A total of 27 charities and community groups have now shared in just over £500,000 to help victims of the Windrush scandal. The second and final round of 13 grants was announced late last week.
The grants will fund events to help survivors of the scandal obtain any documents they need and apply for compensation.
The WCF had previously been criticised as a “funding shambles” following months of delays. The Home Office was also forced to correct the record after claiming that the charity managing the Fund, Voice 4 Change England (V4CE), was still processing applications as late as last month. The department subsequently admitted that the charity had actually completed that work in July 2021.
Dorota Peszkowska, director of the Scotland-based Citizens’ Rights Project, which was awarded a grant from the WCF, said: “We are keen to play our part to help those in our communities in Scotland to get the help they need. It’s so important that everyone eligible for compensation is able to get it, as it could make a big difference to their lives.”
The government announced that it has paid out £35m in compensation to the Windrush generation so far.

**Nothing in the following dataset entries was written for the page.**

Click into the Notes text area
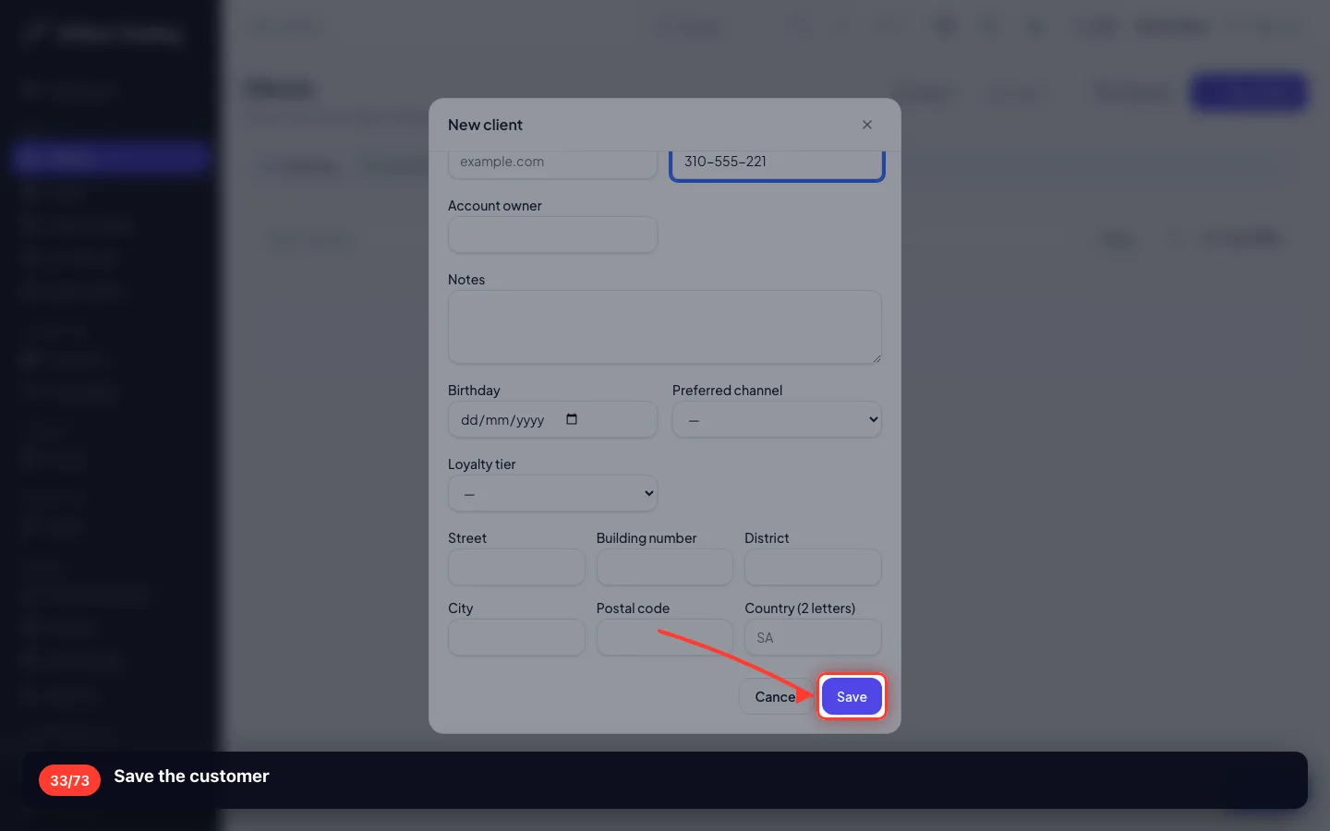Screen dimensions: 1330x831 point(665,327)
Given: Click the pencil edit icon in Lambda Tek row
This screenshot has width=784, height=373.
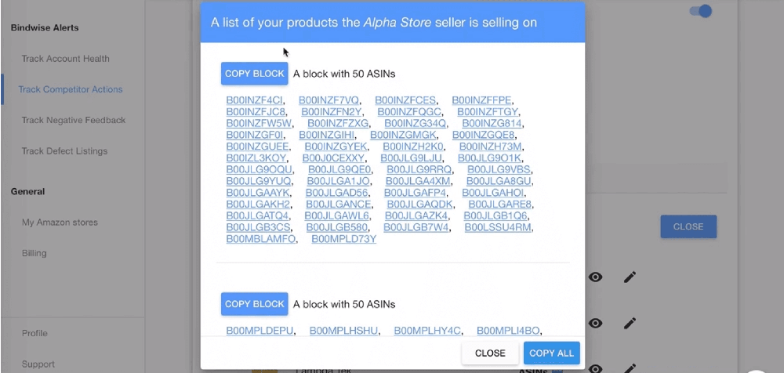Looking at the screenshot, I should (x=629, y=368).
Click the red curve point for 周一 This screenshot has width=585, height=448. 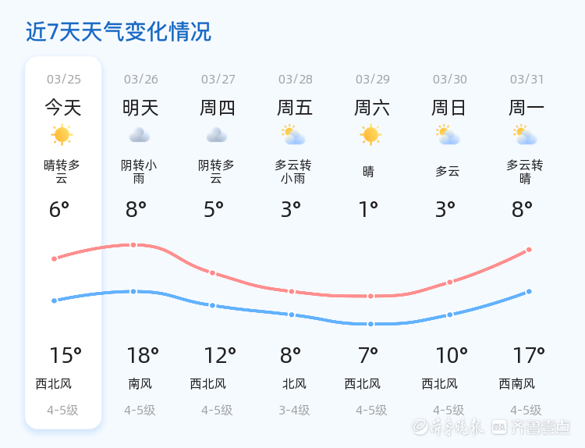click(529, 250)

Over 100 groups applied to the second phase of the WCF. The organisations and consortia which received grants totalling £237,000 are:
- African Caribbean Community Development Forum
- African Health Policy Network
- Citizens’ Rights Project
- COPEF Training Skills
- Croydon Black & Minority Ethnic Forum
- MV Balmoral Trust Fund
- Refugee and Migrant Centre
- Rising Stars North West CIC
- Stockwell Good Neighbours
- SVGA Reading
- University of Wolverhampton
- The African Caribbean Leadership Company
- Wellington Road Seniors Community Project
However, Civil Society News understands that at least one organisation was not told the outcome of their application before the awards were made public. They learned that decision from the government press release.
Previous ‘incorrect’ claims
The Windrush scandal occurred when hundreds of Black British citizens were denied jobs, healthcare and even deported from the country under strict new immigration rules introduced after 2010.
The WCF was created in January 2021 in response to the scandal, offering up to £25,000 to charities to fund projects encouraging more victims to work with the Home Office.
At the time, it was promised that “funding should be released to all successful applicants within eight weeks of application submission”, but applicants to the second phase of the Fund were left waiting more than six months without a decision.
Days after the delays were first reported, V4CE accused the government of making “incorrect” claims about its work and asked the Home Office to clarify that the charity had “no involvement in any delay” processing applications. The department subsequently admitted that V4CE had completed this work last summer, not in December as it had first claimed.